SHORT PROBLEM:
Transcribe everything from the line containing "Viewport: 185px width, 401px" down to the end of the records below, both ends included.

==== GIVEN INFORMATION ====

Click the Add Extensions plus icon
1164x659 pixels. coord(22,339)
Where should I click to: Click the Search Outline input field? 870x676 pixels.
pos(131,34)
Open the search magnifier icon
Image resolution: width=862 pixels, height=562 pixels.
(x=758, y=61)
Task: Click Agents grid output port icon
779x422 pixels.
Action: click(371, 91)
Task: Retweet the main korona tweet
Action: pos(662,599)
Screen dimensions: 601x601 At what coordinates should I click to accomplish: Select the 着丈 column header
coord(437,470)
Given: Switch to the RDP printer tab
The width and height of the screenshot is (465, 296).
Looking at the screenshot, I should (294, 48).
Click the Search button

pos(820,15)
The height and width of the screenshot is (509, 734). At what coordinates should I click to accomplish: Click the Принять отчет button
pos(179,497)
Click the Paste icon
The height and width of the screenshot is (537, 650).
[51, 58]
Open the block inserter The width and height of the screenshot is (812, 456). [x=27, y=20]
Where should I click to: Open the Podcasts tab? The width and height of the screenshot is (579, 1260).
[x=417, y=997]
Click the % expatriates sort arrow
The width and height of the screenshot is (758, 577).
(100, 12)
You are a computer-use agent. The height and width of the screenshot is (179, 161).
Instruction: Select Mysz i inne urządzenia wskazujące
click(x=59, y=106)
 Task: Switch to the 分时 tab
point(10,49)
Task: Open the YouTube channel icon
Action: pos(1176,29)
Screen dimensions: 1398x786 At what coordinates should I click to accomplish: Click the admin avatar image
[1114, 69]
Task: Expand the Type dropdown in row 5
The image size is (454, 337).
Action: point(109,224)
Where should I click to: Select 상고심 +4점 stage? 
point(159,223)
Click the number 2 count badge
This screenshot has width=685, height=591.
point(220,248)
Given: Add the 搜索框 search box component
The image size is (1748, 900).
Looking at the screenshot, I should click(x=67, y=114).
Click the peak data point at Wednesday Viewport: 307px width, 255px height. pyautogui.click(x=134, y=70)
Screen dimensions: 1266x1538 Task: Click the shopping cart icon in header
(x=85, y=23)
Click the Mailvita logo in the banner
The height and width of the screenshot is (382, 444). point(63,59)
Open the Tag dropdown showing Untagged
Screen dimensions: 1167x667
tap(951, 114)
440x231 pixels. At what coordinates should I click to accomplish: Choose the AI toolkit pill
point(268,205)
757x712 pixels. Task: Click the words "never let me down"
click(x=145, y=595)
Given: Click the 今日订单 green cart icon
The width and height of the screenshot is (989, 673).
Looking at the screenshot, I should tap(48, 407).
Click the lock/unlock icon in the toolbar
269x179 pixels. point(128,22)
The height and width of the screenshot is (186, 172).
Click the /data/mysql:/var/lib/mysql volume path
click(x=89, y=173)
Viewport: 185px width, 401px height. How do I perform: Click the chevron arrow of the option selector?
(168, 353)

====

SOLUTION TO THIS PROBLEM:
Viewport: 185px width, 401px height. How do I perform: Click the chevron arrow of the option selector?
(168, 353)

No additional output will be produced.